Where I saw the door slammed shut for Patricia, Amy saw it as wide open with potential, and I was the one who was wrong.
When I wrote Amy later to ask her about appearing in an upcoming Lunchinar, I also got a response from her right away.
At first, I thought it was because my note to her was so well written, but nope.
Amy said she’d love to chat with us because not only does her mom run the media center at an elementary school in Columbus – she’s also a big believer in our public schools.
Amy said she’s eager to discuss how many of her tips and ideas, so beneficial to social media creators and online marketers, could work for school leaders and communicators.
(Dang. Did I catch a break here or what?!? We’ve sure got some fun Lunchinars ahead!)
Now… Ray Edwards is another marketing master I’ve written to you about before.
Ray’s one of the top copywriters in the country, and in both on his blog and podcast, he shares his everyday learning in a humorous and engaging style.
He’s upfront about his faith, open about the way he builds his business step-by-step, and (every once in awhile) will “go deep” about his battle with Parkinson’s.

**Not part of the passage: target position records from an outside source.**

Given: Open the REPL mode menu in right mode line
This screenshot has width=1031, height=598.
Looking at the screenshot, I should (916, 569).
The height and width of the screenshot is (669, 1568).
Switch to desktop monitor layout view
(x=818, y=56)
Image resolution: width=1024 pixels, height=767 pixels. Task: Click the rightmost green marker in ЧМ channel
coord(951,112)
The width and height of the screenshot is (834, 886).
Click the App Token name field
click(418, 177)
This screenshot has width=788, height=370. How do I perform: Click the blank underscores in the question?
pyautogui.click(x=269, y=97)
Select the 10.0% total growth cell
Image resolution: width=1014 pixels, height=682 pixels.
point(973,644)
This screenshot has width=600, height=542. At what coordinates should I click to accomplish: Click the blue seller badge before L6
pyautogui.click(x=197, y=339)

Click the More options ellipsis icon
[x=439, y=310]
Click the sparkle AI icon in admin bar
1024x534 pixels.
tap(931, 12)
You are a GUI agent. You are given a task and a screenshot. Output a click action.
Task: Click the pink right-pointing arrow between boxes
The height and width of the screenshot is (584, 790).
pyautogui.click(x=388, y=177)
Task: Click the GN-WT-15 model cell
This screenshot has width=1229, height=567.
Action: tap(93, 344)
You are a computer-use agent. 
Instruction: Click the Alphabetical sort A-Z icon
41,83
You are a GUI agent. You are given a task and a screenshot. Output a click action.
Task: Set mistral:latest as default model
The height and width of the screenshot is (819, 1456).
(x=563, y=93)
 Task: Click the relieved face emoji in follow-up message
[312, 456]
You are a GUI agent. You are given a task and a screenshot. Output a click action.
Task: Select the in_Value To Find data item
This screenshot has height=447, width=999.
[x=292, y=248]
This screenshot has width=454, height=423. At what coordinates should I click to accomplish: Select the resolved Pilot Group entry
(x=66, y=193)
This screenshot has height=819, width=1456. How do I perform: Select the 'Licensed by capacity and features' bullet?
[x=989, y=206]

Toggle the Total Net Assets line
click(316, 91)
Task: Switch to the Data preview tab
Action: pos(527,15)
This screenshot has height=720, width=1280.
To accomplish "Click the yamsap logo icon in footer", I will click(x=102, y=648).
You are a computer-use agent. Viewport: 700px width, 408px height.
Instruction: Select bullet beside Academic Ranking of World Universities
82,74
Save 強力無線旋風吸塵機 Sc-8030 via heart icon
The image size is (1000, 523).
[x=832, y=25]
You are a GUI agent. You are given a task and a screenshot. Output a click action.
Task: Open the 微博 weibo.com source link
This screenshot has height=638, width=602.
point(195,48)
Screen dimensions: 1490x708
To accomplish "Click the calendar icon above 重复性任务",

I grow from all three. (And yes, I’d agree with you and my wife Cindy that I hide this growth well, as back-sliding is more my specialty.)
Although I won’t be attending the Social Media Marketing World Summit in San Diego where Ray will be featured, I did drive to Atlanta four years ago to hear him – and his insights blew me away.
That’s why I’ve enjoyed every opportunity to highlight him in the Encourager.
There’s actually a story behind the photo you see of Ray and me.
As I indicated, I only met him for a few minutes at a conference in Atlanta four years ago.
Ray lives in Spokane, Washington, and when I told him I was from Holland, MI, he did a double-take and said his wife’s sister was a teacher in Hamilton Public Schools, which is a school district that borders right up to my own.
He also said his brother-in-law was our county sheriff!
Ray then took this selfie with me on his phone (probably to rush it off to his brother-in-law for a background check or something).
And that was that.
I totally forgot about the photo once I returned to Holland.
About two weeks ago, though, I saw an article in the Holland paper that Ray’s brother-in-law was retiring as Sheriff.
Within minutes I got an email back from Ray thanking me and a copy of the photo of us was attached. (See? he wrote. I remember you! )
I was stunned.
I usually have difficulty finding a photo I took yesterday!
How Ray ever pulled this old photo out of his 2012 “morgue file” I’ll never know.
But this experience reminded me (once again) what fantastic online resources David Zach, Amy Schmittauer, and Ray Edwards can be.
They reach out and connect with people all across the globe better than I do with my school families who live right down the street.